Zodra de norm beschikbaar is en op voorwaarde dat de Commissie besluit de referentie daarvan in het Publicatieblad bekend te maken, worden persoonlijke muziekspelers die conform die norm ontworpen en vervaardigd zijn, verondersteld te voldoen aan het algemene veiligheidsvereiste van Richtlijn 2001/95/EG, wat de veiligheidseis betreft waarop de norm betrekking heeft.

(9)

Dit besluit is in overeenstemming met het advies van het bij artikel 15 van Richtlijn 2001/95/EG ingestelde comité,

BESLUIT:

Artikel 1

Doel

Doel van dit besluit is de veiligheidseis vast te stellen op grond waarvan de Commissie de desbetreffende normalisatie-instellingen zal verzoeken normen op te stellen die moeten garanderen dat blootstelling aan het geluid van persoonlijke muziekspelers onder normale gebruiksomstandigheden geen gevaar voor het gehoor oplevert. Bij de eisen voor persoonlijke muziekspelers dient ten volle rekening te worden gehouden met het advies van het Wetenschappelijk Comité voor nieuwe gezondheidsrisico’s over „Potentiële gezondheidsrisico’s door blootstelling aan het geluid van persoonlijke muziekspelers en mobiele telefoons met een muziekafspeelfunctie”.

Artikel 2

Definitie

Voor de toepassing van dit besluit wordt onder „persoonlijke muziekspeler” verstaan een draagbaar toestel, niet vallende onder Richtlijn 1999/5/EG of Richtlijn 2006/95/EG, met hoofd- of oortelefoons, dat wordt gebruikt om naar opgenomen, voortgebracht of uitgezonden geluid te luisteren.

Artikel 3

Eisen

1.   Voor de toepassing van artikel 4, lid 1, onder a), van Richtlijn 2001/95/EG luidt de veiligheidseis voor persoonlijke muziekspelers als volgt:

persoonlijke muziekspelers dienen zodanig ontworpen en vervaardigd te zijn dat zij onder redelijkerwijze te verwachten gebruiksomstandigheden intrinsiek veilig zijn en geen gehoorschade veroorzaken.

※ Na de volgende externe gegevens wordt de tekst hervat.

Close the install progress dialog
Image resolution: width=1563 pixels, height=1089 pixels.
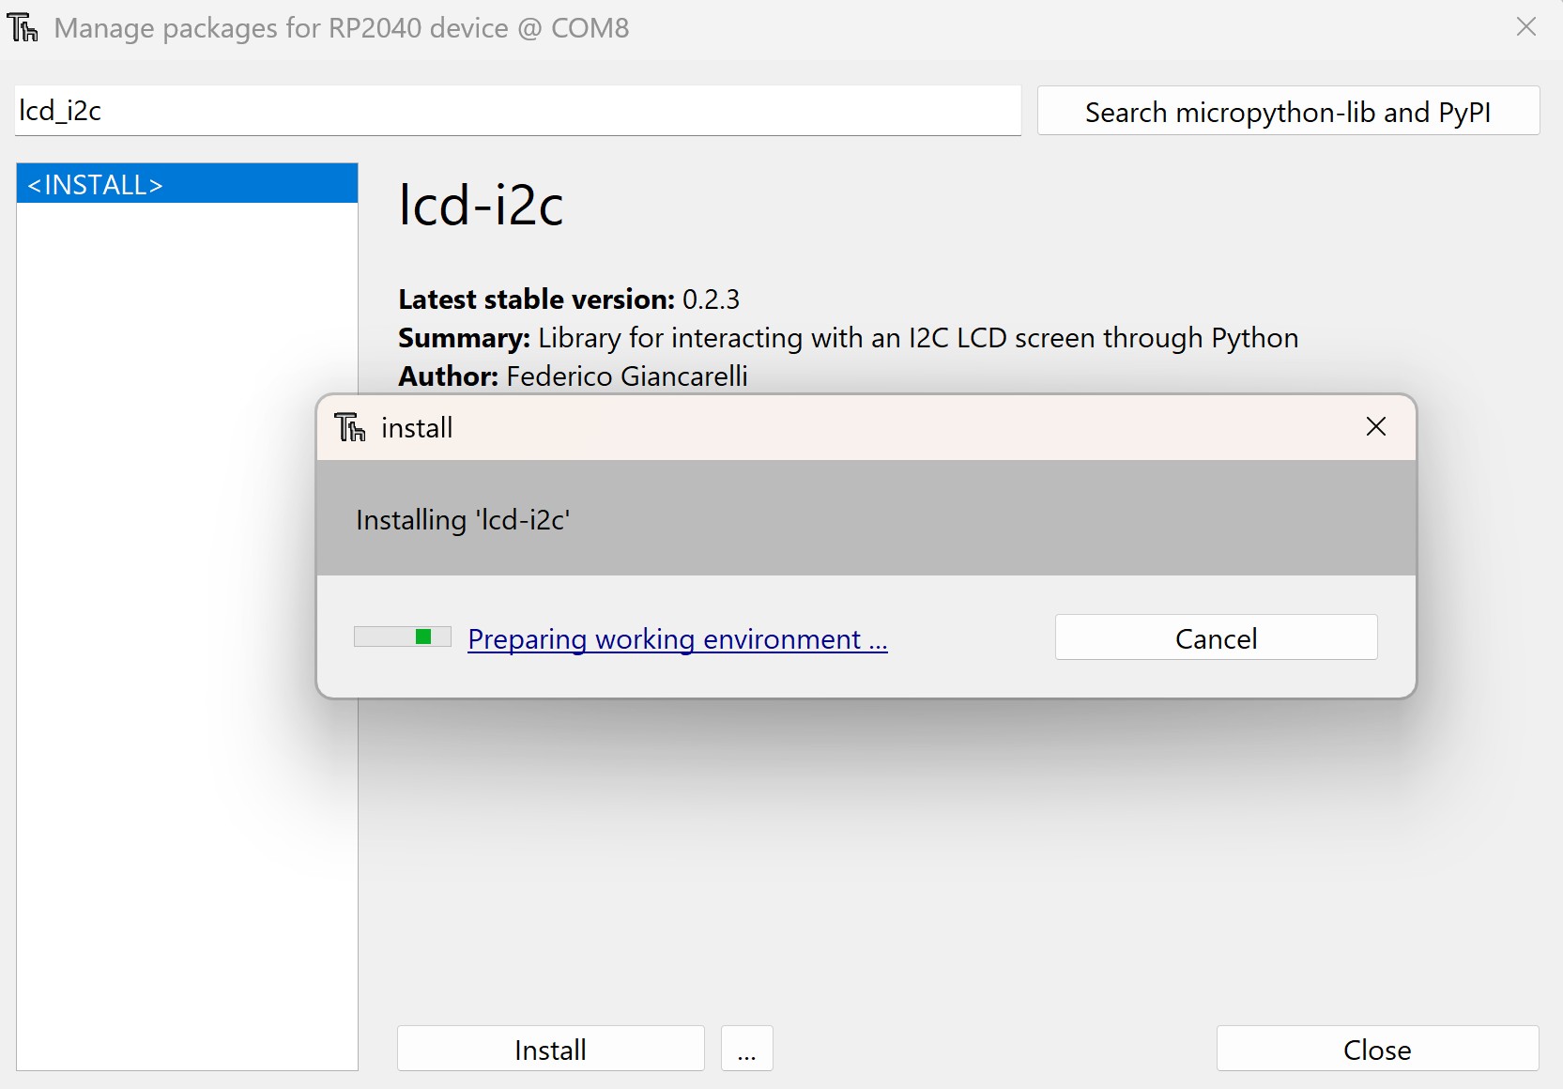tap(1375, 427)
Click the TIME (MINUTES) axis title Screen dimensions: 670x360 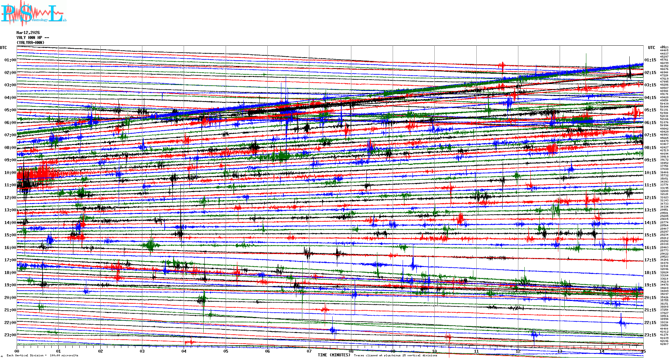pos(334,355)
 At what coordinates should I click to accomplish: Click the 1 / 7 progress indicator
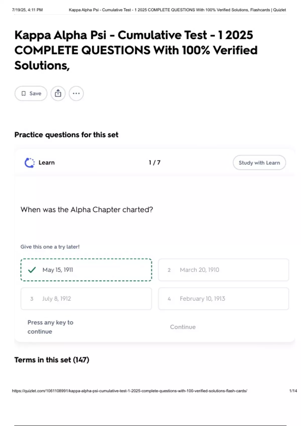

2.   De eis in lid 1 houdt met name in dat:

1.

de blootstelling aan geluidsniveaus in de tijd wordt begrensd om gehoorschade te voorkomen. Bij een blootstelling aan 80 dB(A) wordt de blootstellingsduur beperkt tot 40 uur per week en bij een blootstelling aan 89 dB(A) tot 5 uur per week. Voor andere blootstellingsniveaus wordt lineaire intra- en extrapolatie toegepast. Er wordt rekening gehouden met het dynamische geluidsbereik en het redelijkerwijze te verwachten gebruik van de producten;

2.

persoonlijke muziekspelers vergezeld gaan van adequate waarschuwingen over de aan het gebruik van het toestel verbonden risico’s en hoe deze voorkomen kunnen worden, en van informatie over situaties waarin het risico van gehoorschade bestaat.

Gedaan te Brussel, 23 juni 2009.

Voor de Commissie

Meglena KUNEVA

Lid van de Commissie


(1)  PB L 11 van 15.1.2002, blz. 4.

(2)  PB L 91 van 7.4.1999, blz. 10.

(3)  PB L 374 van 27.12.2006, blz. 10.

(4)  Advies van 13 oktober 2008, gepubliceerd op: http://ec.europa.eu/health/ph_risk/committees/04_scenihr/docs/scenihr_o_018.pdf

(5)  PB L 204 van 21.7.1998, blz. 37.